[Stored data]
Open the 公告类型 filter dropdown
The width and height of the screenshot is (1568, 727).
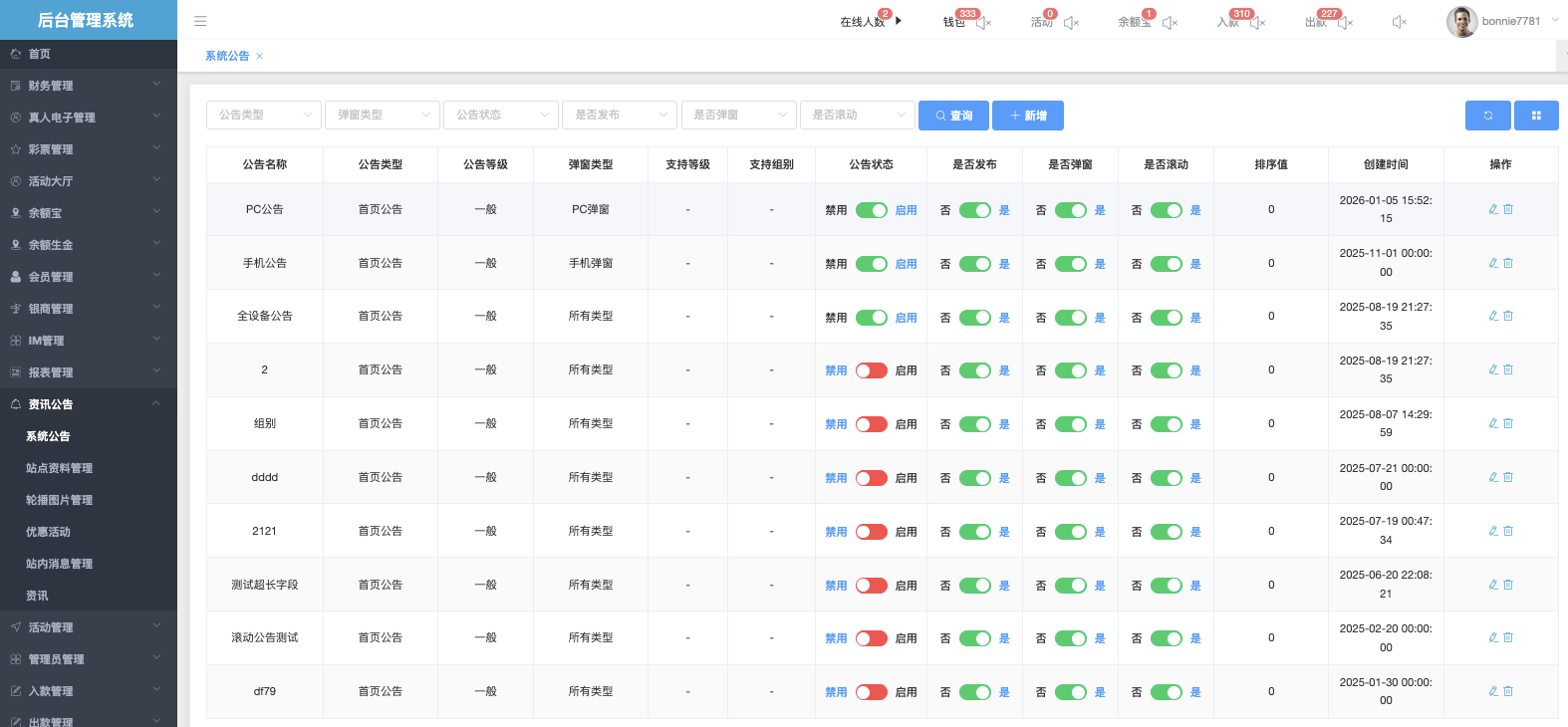pos(263,116)
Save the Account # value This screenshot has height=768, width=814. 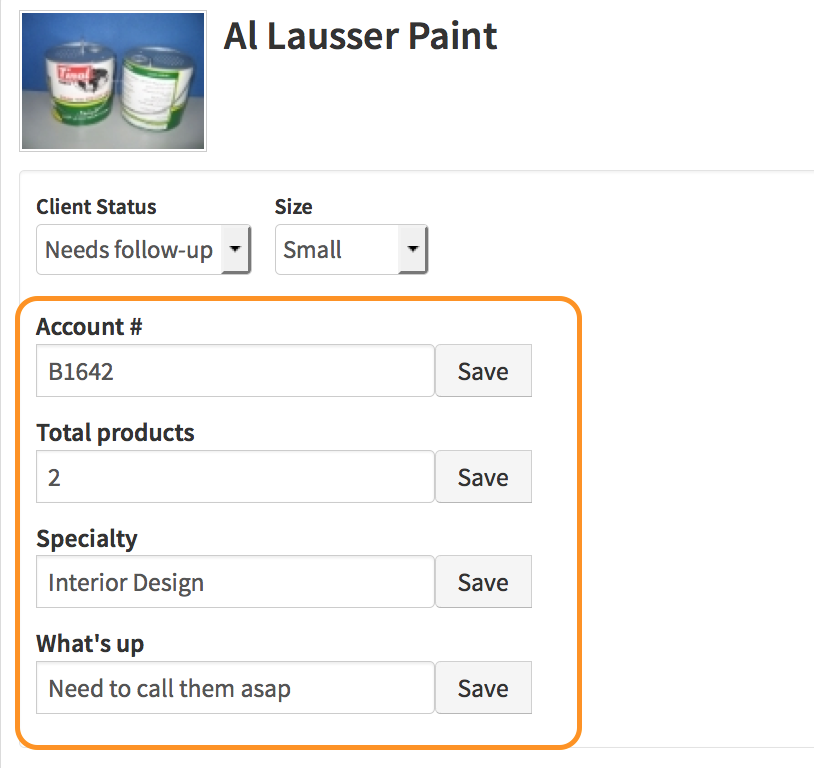483,372
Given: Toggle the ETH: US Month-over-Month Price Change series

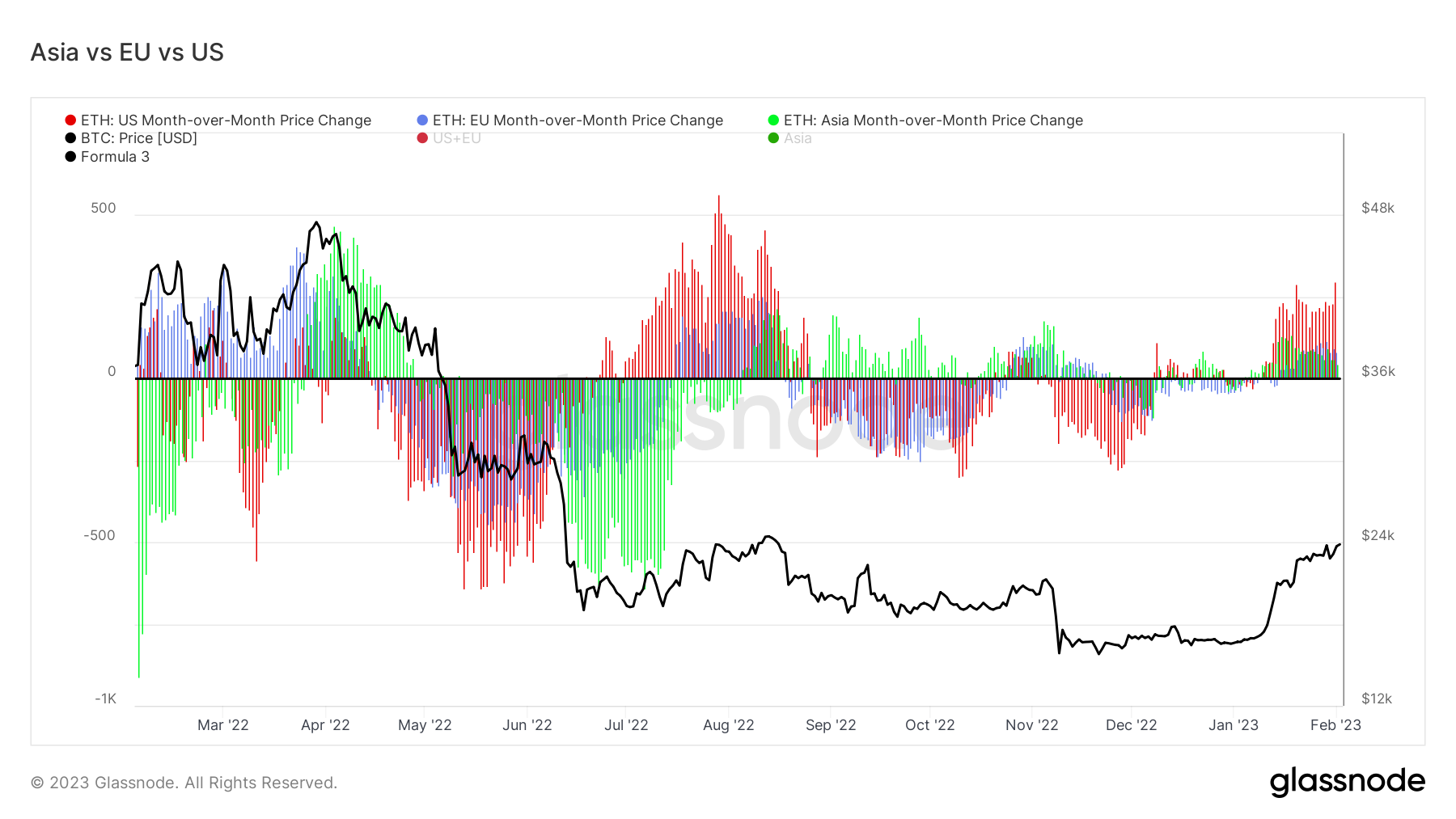Looking at the screenshot, I should click(x=226, y=120).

WORK ITEM: Once you find the line that contains "Given: Toggle the", give it again along with every later line through the end of the data, word for word, minus the pictures.

WRITTEN RESPONSE:
Given: Toggle the ETH: US Month-over-Month Price Change series

Looking at the screenshot, I should click(x=226, y=120).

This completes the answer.